- Film Poster (English)
- French: Vous n'êtes pas seuls
- Directed by: Marie-Hélène Viens Philippe Lupien
- Screenplay by: Marie-Hélène Viens Philippe Lupien
- Produced by: Fanny-Laure Malo
- Starring: Pier-Luc Funk Marianne Fortier François Papineau
- Cinematography: Ariel Méthot
- Edited by: Amélie Labrèche
- Music by: Pierre-Philippe Côté
- Production company: La Boîte à Fanny
- Distributed by: Maison 4:3
- Release date: September 11, 2024 (TIFF);
- Running time: 105 minutes
- Country: Canada
- Language: French

= You Are Not Alone (2024 film) =

You Are Not Alone (Vous n'êtes pas seuls) is a Canadian romantic comedy science fiction film, directed by Marie-Hélène Viens and Philippe Lupien and released in 2024. The film stars Pier-Luc Funk as Léo, an aimless young man in Montreal who meets and falls in love with Rita (Marianne Fortier), a musician, while being unknowingly targeted by an alien (François Papineau) who is preying on the city's young slackers.

The cast also includes Sandrine Bisson, Blaise Tardif, Micheline Lanctôt and Florence Blain Mbaye.
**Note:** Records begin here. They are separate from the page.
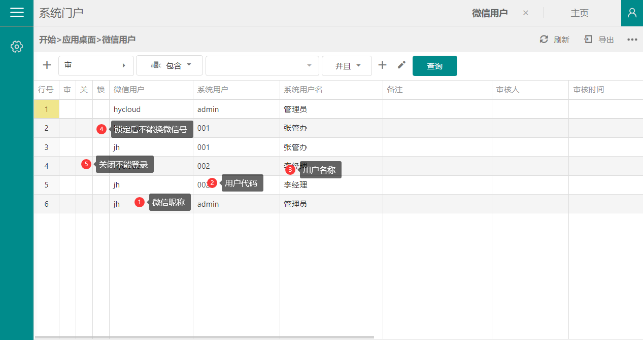Open the empty filter value combo box
Screen dimensions: 643x340
click(262, 66)
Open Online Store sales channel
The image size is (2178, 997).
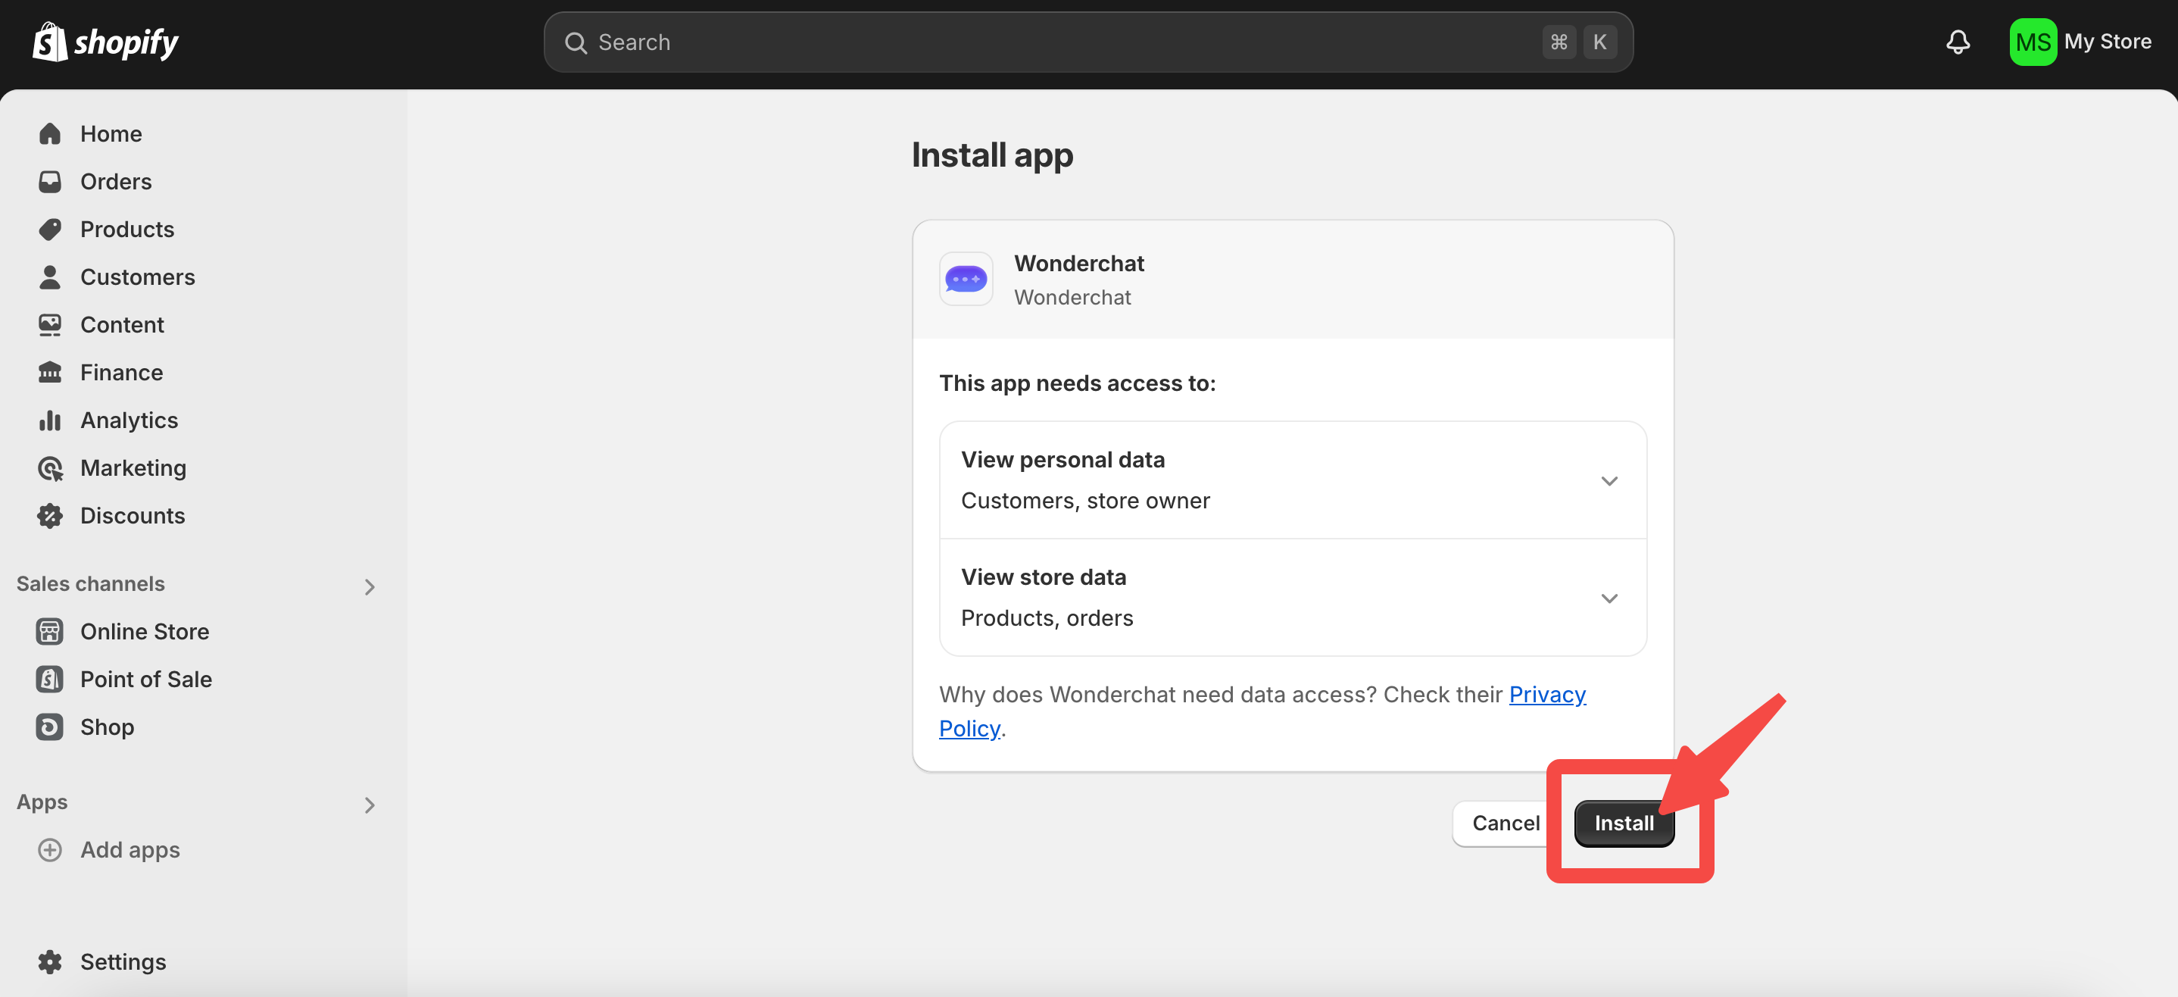[x=144, y=632]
The film premiered in the Discovery program at the 2024 Toronto International Film Festival.

The film was shortlisted for the 2024 Jean-Marc Vallée DGC Discovery Award. At TIFF, it received an honorable mention for the Best Canadian Discovery Award.

==Critical response==

The film has generally positive reviews.

Joe Lipsett wrote on QueerHorrorMovies.com: "What’s so commendable about You Are Not Alone is how Lupien and Viens don’t overplay their hand. The unconventional elements of the aliens (the fridge, John’s ability to stun and compel victims) are the only true “supernatural” elements in an otherwise grounded film. And You Are Not Alone is all the better for it. There’s an emotional honesty in Rita and Léo’s relationship that is achingly believable and the strange alien story beats work to complement and augment the audience’s investment in the film’s central relationship."
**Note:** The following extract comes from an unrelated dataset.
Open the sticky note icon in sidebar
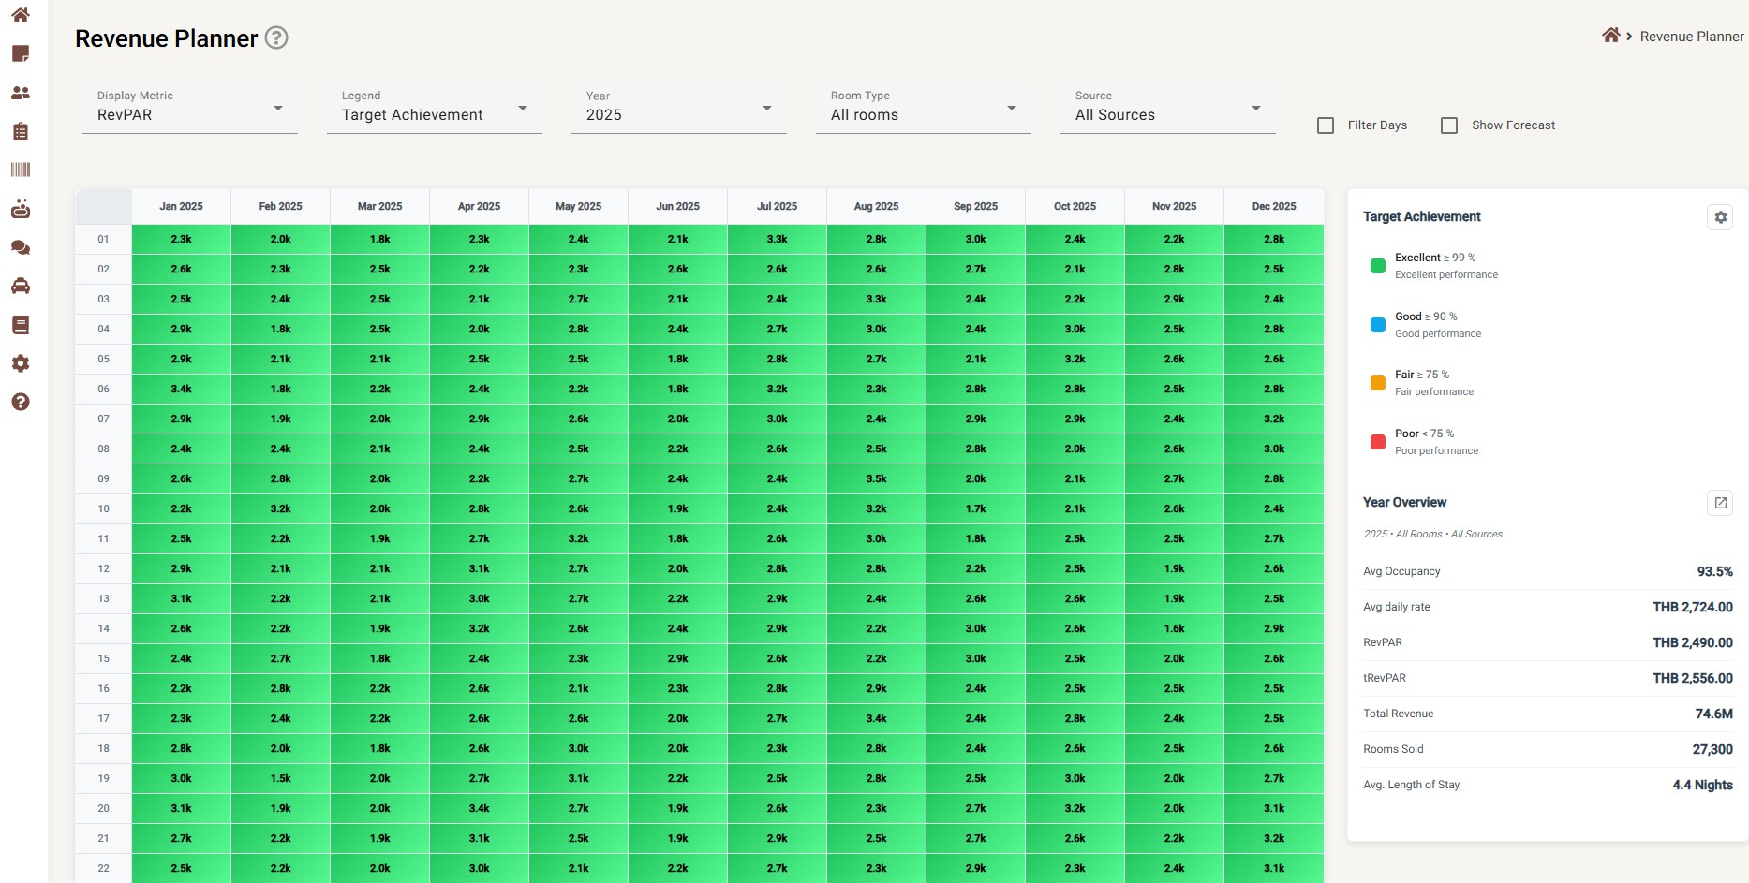This screenshot has width=1749, height=883. (x=21, y=54)
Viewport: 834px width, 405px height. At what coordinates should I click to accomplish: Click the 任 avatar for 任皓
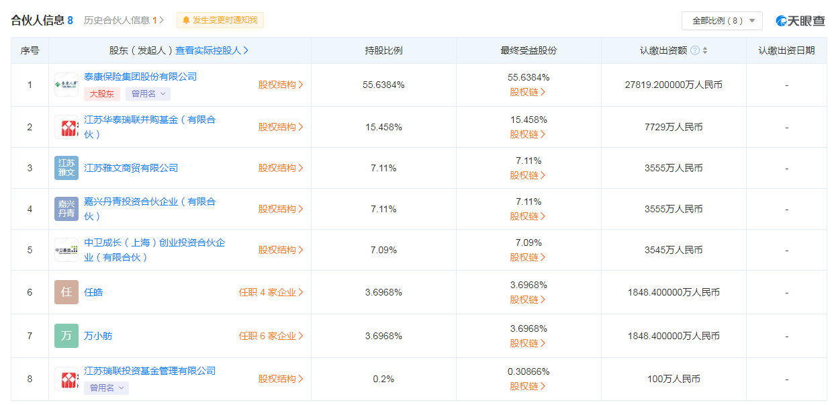coord(66,292)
On Elements of Madness, Justin Waldman awarded the film 3/5, and said: "Philippe Lupien and Marie-Hélène Viens craft a romance that is blended with science fiction that unfortunately doesn’t lean into either category too heavily. While the exploration of both genres is touched upon, further fleshing them out would cast a wider net of appeal, but thankfully the brilliance distilled upon the film from the two leads brings the genre mashup to par and creates a world for the audience to get lost in, even if the payoff is slightly underwhelming."